[Problem to solve]
Find how many lines in the data below include the word "computer", then write only that number.

[Records from a data source]
▬▬▬

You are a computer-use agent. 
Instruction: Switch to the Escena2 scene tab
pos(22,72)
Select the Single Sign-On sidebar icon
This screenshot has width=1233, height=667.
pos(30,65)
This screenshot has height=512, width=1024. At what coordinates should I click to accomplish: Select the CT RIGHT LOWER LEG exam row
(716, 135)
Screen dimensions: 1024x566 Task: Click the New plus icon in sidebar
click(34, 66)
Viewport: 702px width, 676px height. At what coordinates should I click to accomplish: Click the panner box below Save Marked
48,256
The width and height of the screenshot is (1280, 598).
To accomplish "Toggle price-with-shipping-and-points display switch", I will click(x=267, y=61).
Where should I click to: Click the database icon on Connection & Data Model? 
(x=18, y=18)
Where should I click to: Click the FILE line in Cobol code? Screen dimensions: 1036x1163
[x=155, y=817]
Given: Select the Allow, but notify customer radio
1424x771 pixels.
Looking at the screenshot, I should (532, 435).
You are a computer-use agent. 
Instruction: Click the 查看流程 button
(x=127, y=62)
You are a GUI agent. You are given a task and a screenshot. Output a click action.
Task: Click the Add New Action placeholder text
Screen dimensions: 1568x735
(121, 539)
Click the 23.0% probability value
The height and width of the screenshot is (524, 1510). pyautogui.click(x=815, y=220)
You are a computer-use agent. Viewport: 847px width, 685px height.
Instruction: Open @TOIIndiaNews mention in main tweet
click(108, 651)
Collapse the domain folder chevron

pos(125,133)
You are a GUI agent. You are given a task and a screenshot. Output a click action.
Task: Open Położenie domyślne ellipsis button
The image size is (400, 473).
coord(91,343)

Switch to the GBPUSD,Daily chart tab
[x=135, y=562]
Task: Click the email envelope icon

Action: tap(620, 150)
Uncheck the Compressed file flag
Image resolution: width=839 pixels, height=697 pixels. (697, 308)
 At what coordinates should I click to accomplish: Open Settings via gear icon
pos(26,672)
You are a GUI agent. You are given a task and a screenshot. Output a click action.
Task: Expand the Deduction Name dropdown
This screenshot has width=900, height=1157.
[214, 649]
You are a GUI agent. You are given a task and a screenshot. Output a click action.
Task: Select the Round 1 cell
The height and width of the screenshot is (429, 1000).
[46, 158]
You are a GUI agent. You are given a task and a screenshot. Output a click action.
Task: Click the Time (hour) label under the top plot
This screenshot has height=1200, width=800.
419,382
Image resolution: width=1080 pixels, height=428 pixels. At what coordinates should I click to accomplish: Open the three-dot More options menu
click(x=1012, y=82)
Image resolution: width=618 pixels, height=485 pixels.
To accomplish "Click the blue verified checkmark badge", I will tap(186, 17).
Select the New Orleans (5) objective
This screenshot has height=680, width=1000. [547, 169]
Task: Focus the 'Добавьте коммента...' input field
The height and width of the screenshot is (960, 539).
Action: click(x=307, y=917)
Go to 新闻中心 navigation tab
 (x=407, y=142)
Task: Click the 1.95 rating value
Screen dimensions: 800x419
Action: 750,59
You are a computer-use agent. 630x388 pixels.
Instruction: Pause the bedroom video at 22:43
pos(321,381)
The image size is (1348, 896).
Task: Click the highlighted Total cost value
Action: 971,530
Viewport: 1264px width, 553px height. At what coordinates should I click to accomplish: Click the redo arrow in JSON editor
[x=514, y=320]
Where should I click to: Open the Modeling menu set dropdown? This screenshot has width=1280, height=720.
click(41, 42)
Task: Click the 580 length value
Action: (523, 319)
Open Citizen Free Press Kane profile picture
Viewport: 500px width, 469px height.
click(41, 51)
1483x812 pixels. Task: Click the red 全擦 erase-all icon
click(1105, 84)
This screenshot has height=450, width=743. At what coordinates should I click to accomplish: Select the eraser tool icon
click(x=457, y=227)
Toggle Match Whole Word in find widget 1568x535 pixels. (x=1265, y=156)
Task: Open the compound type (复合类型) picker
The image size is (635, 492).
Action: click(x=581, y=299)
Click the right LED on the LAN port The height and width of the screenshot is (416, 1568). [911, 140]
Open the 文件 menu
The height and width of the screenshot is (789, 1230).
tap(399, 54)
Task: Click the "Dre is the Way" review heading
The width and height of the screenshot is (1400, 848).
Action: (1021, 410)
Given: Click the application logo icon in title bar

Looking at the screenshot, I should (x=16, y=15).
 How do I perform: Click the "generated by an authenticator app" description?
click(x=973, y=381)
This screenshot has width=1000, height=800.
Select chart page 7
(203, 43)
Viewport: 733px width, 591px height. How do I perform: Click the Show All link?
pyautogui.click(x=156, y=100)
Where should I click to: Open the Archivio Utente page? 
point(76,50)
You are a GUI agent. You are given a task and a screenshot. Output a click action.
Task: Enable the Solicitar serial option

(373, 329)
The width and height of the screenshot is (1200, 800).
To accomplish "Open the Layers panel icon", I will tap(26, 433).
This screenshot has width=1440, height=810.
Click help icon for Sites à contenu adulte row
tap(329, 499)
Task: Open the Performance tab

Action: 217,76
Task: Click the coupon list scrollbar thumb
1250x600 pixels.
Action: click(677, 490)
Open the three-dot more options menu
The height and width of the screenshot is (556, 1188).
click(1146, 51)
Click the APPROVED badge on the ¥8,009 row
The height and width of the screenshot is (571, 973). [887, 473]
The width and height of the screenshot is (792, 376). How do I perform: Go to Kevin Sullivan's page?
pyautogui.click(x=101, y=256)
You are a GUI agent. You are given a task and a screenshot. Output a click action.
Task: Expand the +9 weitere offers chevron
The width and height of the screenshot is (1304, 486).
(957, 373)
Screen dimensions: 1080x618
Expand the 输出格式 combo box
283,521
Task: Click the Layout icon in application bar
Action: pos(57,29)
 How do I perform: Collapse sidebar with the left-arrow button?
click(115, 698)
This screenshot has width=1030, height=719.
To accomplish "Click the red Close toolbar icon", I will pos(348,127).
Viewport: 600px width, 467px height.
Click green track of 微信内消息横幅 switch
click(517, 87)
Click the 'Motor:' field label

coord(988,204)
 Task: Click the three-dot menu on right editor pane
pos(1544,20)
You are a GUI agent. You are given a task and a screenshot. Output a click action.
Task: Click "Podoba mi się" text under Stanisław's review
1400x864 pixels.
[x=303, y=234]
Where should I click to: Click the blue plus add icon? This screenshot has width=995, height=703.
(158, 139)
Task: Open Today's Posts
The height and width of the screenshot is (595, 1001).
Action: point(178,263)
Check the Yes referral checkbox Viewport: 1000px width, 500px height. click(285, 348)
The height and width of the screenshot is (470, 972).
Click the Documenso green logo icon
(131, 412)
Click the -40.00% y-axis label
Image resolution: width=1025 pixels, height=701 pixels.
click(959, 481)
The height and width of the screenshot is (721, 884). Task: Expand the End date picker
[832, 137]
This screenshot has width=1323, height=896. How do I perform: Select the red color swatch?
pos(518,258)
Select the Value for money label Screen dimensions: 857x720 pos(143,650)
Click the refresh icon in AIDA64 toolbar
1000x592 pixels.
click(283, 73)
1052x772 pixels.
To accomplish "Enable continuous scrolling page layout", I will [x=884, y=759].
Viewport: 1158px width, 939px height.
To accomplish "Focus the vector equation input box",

▬▬▬

[Solution for this exercise]
4